Although most James Bond fans would nowadays tell you that Aston Martin is the car brand of choice for 007, Ian Fleming always imagined the world's most famous spy driving a Bentley Convertible. Needless to say, over the years, more than one car brand was represented in Bond movies, but the Aston Martin DB5 remained the weapon of choice during more than one of the sequels.
In the very first movie from 1962 (Dr. No), Sean Connery didn't go over the top and probably nobody remembers that his car of choice was mainly a light-blue Sunbeam Alpine Convertible. A Bentley 4 ½ Liter Sports Tourer appeared in “From Russia with Love”, but it wasn't until the third adaptation (Goldfinger) that the most famous Bond car started to make a name for itself.
Interestingly, the Aston Martin DB5 wasn't originally cast by Ian Fleming in the Goldfinger novel. The “BMT 216 A” licence plate appeared on an older DB III model in the book, and was far less personalized than in the movie, at least according to this book-quote:
"Bond had been offered the Aston Martin or a Jaguar 3.4. He had taken the DB III. Either of the cars would have suited his cover – a well-to-do, rather adventurous young man with a taste for the good, the fast things of life. But the DB III had the advantage of an up-to-date triptyque: these included switches to alter the type and colour of Bond’s front and rear lights if he was following or being followed at night, reinforced steel bumpers, fore and aft, in case he needed to ram, a long-barreled Colt 45 in a trick compartment under the driver’s seat, a radio pick-up tuned to receive a radio station called the Homer, and plenty of concealed space that would fox most Customs men."

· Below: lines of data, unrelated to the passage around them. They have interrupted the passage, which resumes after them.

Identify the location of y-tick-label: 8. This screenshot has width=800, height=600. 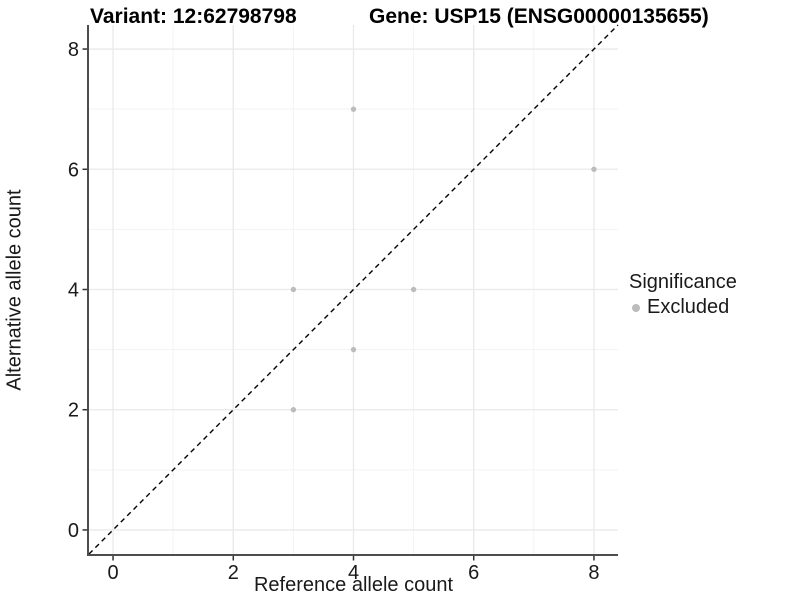
(74, 50).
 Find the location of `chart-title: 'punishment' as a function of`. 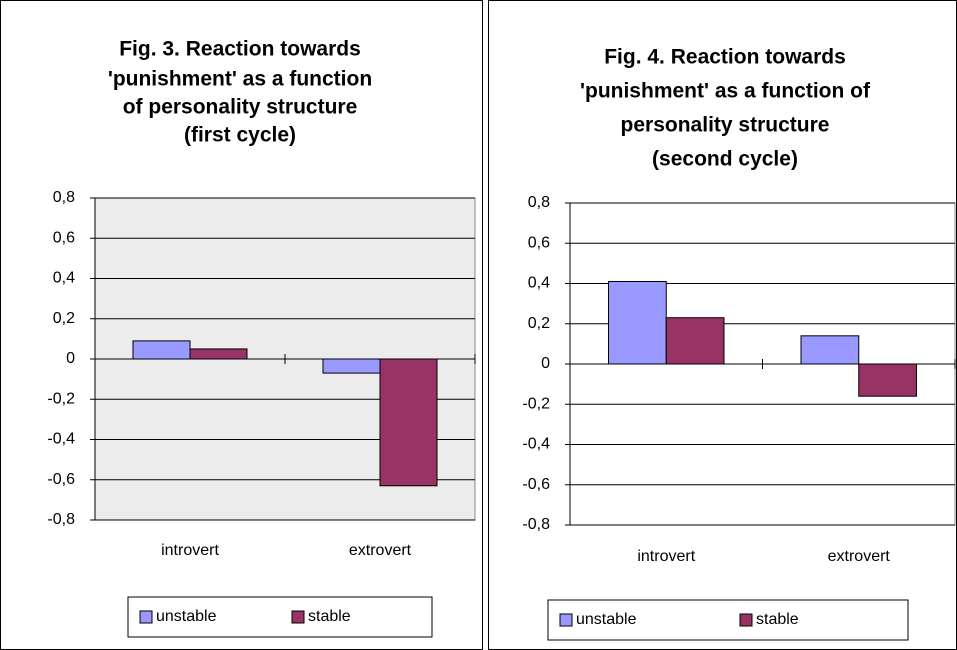

chart-title: 'punishment' as a function of is located at coordinates (726, 92).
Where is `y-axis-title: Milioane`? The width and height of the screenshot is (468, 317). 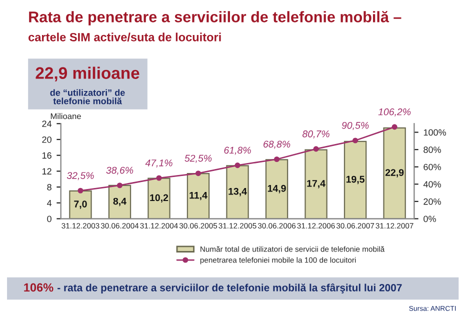 y-axis-title: Milioane is located at coordinates (66, 116).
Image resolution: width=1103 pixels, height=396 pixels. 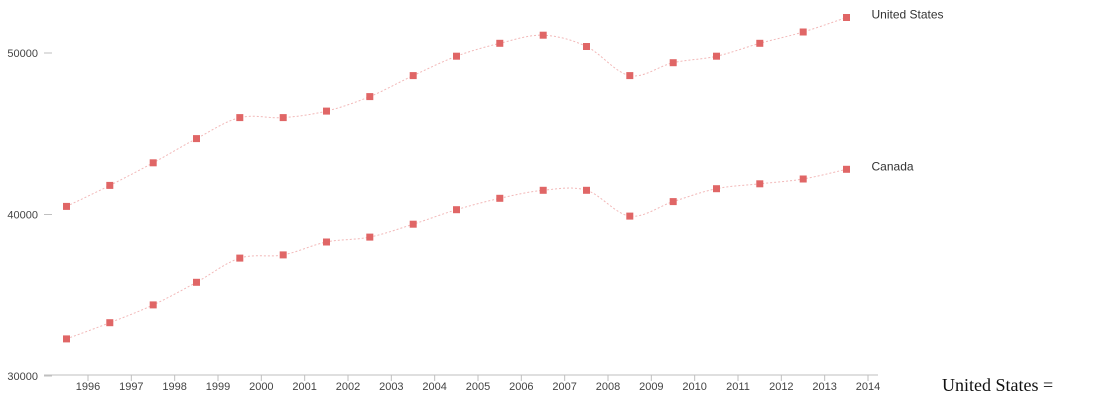 I want to click on x-tick-label: 2003, so click(x=391, y=387).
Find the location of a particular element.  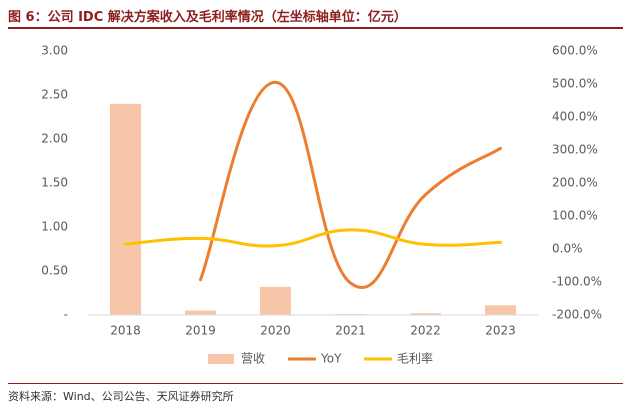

Since the DB Mark III (the “Mark”particle was only added to distinguish it from the DB3, which was a race car) was built only until 1959 – the launch of the Goldfinger novel – the movie creators were forced to use a more up-to-date Aston model in the 1964 movie. Ken Adams and John Stears (production designer and special effect supervisor, respectively) visited the Aston Martin headquarters in Newport Pagnell in 1963 to choose a car and discuss what kind of modifications were to be made to it in order to look good in the Bond movie.
The fastest car in the 1963 Aston Martin line-up was the mighty DB5. The level of customization the older Aston had in the novel was nothing compared to the number of gadgets the producers insisted the newer car should have in the film. Having more firepower than a whole battalion carving a road through the jungle in 'Nam, the DB5's standard features consisted of:
- two machine guns that erected from behind the parking lights at the flick of a switch. The gunfire was simulated with acetylene gas set on fire in the machine gun barrels and ignited by an electric motor;
- the smoke screen fired out of the rear of the vehicle was provided by smoke canisters taken from the British Army;
- a steel plate risen on command would protect the car's occupants from any firepower coming from the rear;
- the license plate was actually a combo which could be rotated to show a different country plate every time. In the movie it is mentioned that all the country plates in the world were available, but only Great Britain, France and Switzerland were shown;
- similar to Roman battle chariots, the car had wire cutters fitted to the wheel hubs;
- the ejector seat fitted could catapult any unwelcome passengers right through the roof of the vehicle about 30 feet (roughly 10 meters) in the air. It was part of a real fighter-plane assembly which was only used for filming the corresponding scenes, since it was much larger than a regular car seat;
- the primitive navigation system introduced by Ian Fleming in the novel was only a make-believe component in the movie: an illuminated section of a map and a beam of light beneath a normal radio;
- a device which could spray oil on the road was located behind the right rear turn indicator (in Britain they drive on the left side of the road);
The movie was so successful that it turned out to be probably the most efficient publicity stunt for the DB5 and for the Aston Martin brand worldwide. The brand itself recognized this so they built two replica models of the car in order to put it on promotional displays.
With a water-dispensing gadget added to the rear, the now famous DB5 made another appearance in the movie “Thunderball”, in 1965. Although since then other gadget-filled-mobiles have appeared in the rest of the flicks that followed, the original DB5 continued to have brief appearances in “GoldenEye” (1995), “Tomorrow Never Dies” (1997), “Casino Royale” (2006), "Skyfall" (2012) and "Spectre" (2015) therefore achieving automotive cult status.